What is required. Repeat all of the records verbatim.

Raw data.
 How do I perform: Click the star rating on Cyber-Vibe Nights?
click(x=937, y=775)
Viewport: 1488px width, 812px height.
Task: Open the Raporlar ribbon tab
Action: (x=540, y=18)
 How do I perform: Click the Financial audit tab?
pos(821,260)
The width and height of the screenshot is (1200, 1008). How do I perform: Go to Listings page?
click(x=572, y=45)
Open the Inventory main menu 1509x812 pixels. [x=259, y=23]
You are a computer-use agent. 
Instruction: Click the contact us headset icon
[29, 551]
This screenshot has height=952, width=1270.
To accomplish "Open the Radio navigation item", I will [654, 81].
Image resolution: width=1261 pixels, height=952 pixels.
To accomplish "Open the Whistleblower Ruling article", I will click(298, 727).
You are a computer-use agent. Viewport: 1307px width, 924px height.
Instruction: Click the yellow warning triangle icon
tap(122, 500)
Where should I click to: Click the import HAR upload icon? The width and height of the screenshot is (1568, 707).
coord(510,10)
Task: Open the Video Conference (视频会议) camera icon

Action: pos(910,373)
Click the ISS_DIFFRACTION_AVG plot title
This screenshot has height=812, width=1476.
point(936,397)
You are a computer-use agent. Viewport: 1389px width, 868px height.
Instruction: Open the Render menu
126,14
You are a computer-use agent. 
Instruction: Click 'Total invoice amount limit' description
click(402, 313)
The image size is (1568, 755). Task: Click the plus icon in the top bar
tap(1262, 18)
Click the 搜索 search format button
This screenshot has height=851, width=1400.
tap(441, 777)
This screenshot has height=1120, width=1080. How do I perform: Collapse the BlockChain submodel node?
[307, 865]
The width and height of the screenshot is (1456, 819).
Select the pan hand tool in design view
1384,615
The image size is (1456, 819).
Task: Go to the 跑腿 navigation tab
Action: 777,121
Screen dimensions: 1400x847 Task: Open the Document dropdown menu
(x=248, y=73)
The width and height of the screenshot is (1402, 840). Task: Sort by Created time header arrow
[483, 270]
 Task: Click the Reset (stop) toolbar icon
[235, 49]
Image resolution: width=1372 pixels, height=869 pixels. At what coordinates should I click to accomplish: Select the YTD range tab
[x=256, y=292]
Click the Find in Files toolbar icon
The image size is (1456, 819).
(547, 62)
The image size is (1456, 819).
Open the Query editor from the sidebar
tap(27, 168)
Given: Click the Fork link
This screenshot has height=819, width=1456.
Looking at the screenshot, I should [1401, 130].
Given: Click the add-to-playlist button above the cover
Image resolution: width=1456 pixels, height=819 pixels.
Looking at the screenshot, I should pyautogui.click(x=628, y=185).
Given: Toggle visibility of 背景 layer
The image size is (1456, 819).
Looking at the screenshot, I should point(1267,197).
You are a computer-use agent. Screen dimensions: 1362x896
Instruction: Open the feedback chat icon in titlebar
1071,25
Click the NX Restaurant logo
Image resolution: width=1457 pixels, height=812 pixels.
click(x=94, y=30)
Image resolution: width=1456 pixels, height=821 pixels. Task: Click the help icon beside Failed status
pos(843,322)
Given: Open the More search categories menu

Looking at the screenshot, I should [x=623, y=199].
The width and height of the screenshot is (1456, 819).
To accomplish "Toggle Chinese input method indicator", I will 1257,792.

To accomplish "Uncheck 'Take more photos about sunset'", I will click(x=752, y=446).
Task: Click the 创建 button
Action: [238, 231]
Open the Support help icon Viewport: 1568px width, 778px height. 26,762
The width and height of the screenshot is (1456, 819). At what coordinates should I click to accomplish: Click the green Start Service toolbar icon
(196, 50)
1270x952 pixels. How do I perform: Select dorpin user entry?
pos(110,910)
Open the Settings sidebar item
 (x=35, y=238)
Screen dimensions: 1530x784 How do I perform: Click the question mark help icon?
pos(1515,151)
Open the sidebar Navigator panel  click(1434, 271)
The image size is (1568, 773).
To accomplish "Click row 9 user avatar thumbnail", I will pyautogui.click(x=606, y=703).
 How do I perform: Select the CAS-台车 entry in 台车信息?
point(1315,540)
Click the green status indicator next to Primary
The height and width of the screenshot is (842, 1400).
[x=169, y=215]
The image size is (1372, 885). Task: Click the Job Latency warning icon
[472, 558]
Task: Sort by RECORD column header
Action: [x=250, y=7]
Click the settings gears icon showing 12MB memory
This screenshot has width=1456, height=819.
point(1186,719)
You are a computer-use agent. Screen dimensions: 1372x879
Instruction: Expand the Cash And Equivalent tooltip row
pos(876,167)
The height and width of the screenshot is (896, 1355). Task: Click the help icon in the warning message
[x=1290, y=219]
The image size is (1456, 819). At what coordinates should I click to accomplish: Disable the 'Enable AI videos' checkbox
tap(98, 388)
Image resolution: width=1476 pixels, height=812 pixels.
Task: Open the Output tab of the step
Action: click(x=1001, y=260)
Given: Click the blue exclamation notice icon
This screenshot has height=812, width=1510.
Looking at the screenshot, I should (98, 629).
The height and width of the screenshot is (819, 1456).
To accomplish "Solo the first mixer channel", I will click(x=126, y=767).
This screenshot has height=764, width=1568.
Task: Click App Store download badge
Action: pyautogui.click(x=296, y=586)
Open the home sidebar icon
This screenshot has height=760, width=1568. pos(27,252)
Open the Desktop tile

Response box.
 How do I perform: Click the star rating on Cyber-Vibe Nights?
click(x=937, y=775)
Viewport: 1488px width, 812px height.
Task: Open the Raporlar ribbon tab
Action: (x=540, y=18)
 How do I perform: Click the Financial audit tab?
pos(821,260)
The width and height of the screenshot is (1200, 1008). How do I perform: Go to Listings page?
click(x=572, y=45)
Open the Inventory main menu 1509x812 pixels. [x=259, y=23]
You are a computer-use agent. 
Instruction: Click the contact us headset icon
[29, 551]
This screenshot has height=952, width=1270.
To accomplish "Open the Radio navigation item", I will [654, 81].
Image resolution: width=1261 pixels, height=952 pixels.
To accomplish "Open the Whistleblower Ruling article", I will click(298, 727).
You are a computer-use agent. Viewport: 1307px width, 924px height.
Instruction: Click the yellow warning triangle icon
tap(122, 500)
Where should I click to: Click the import HAR upload icon? The width and height of the screenshot is (1568, 707).
coord(510,10)
Task: Open the Video Conference (视频会议) camera icon

Action: pos(910,373)
Click the ISS_DIFFRACTION_AVG plot title
This screenshot has height=812, width=1476.
point(936,397)
You are a computer-use agent. Viewport: 1389px width, 868px height.
Instruction: Open the Render menu
126,14
You are a computer-use agent. 
Instruction: Click 'Total invoice amount limit' description
click(402, 313)
The image size is (1568, 755). Task: Click the plus icon in the top bar
tap(1262, 18)
Click the 搜索 search format button
This screenshot has height=851, width=1400.
tap(441, 777)
This screenshot has height=1120, width=1080. How do I perform: Collapse the BlockChain submodel node?
[307, 865]
The width and height of the screenshot is (1456, 819).
Select the pan hand tool in design view
1384,615
The image size is (1456, 819).
Task: Go to the 跑腿 navigation tab
Action: 777,121
Screen dimensions: 1400x847 Task: Open the Document dropdown menu
(x=248, y=73)
The width and height of the screenshot is (1402, 840). Task: Sort by Created time header arrow
[483, 270]
 Task: Click the Reset (stop) toolbar icon
[235, 49]
Image resolution: width=1372 pixels, height=869 pixels. At what coordinates should I click to accomplish: Select the YTD range tab
[x=256, y=292]
Click the Find in Files toolbar icon
The image size is (1456, 819).
(547, 62)
The image size is (1456, 819).
Open the Query editor from the sidebar
tap(27, 168)
Given: Click the Fork link
This screenshot has height=819, width=1456.
Looking at the screenshot, I should [1401, 130].
Given: Click the add-to-playlist button above the cover
Image resolution: width=1456 pixels, height=819 pixels.
Looking at the screenshot, I should pyautogui.click(x=628, y=185).
Given: Toggle visibility of 背景 layer
The image size is (1456, 819).
Looking at the screenshot, I should point(1267,197).
You are a computer-use agent. Screen dimensions: 1362x896
Instruction: Open the feedback chat icon in titlebar
1071,25
Click the NX Restaurant logo
Image resolution: width=1457 pixels, height=812 pixels.
click(x=94, y=30)
Image resolution: width=1456 pixels, height=821 pixels. Task: Click the help icon beside Failed status
pos(843,322)
Given: Open the More search categories menu

Looking at the screenshot, I should [x=623, y=199].
The width and height of the screenshot is (1456, 819).
To accomplish "Toggle Chinese input method indicator", I will 1257,792.

To accomplish "Uncheck 'Take more photos about sunset'", I will click(x=752, y=446).
Task: Click the 创建 button
Action: [238, 231]
Open the Support help icon Viewport: 1568px width, 778px height. 26,762
The width and height of the screenshot is (1456, 819). At what coordinates should I click to accomplish: Click the green Start Service toolbar icon
(196, 50)
1270x952 pixels. How do I perform: Select dorpin user entry?
pos(110,910)
Open the Settings sidebar item
 (x=35, y=238)
Screen dimensions: 1530x784 How do I perform: Click the question mark help icon?
pos(1515,151)
Open the sidebar Navigator panel  click(1434, 271)
The image size is (1568, 773).
To accomplish "Click row 9 user avatar thumbnail", I will pyautogui.click(x=606, y=703).
 How do I perform: Select the CAS-台车 entry in 台车信息?
point(1315,540)
Click the green status indicator next to Primary
The height and width of the screenshot is (842, 1400).
[x=169, y=215]
The image size is (1372, 885). Task: Click the Job Latency warning icon
[472, 558]
Task: Sort by RECORD column header
Action: [x=250, y=7]
Click the settings gears icon showing 12MB memory
This screenshot has width=1456, height=819.
point(1186,719)
You are a computer-use agent. Screen dimensions: 1372x879
Instruction: Expand the Cash And Equivalent tooltip row
pos(876,167)
The height and width of the screenshot is (896, 1355). Task: Click the help icon in the warning message
[x=1290, y=219]
The image size is (1456, 819). At what coordinates should I click to accomplish: Disable the 'Enable AI videos' checkbox
tap(98, 388)
Image resolution: width=1476 pixels, height=812 pixels.
Task: Open the Output tab of the step
Action: click(x=1001, y=260)
Given: Click the blue exclamation notice icon
This screenshot has height=812, width=1510.
Looking at the screenshot, I should (98, 629).
The height and width of the screenshot is (819, 1456).
To accomplish "Solo the first mixer channel", I will click(x=126, y=767).
This screenshot has height=764, width=1568.
Task: Click App Store download badge
Action: pyautogui.click(x=296, y=586)
Open the home sidebar icon
This screenshot has height=760, width=1568. pos(27,252)
Open the Desktop tile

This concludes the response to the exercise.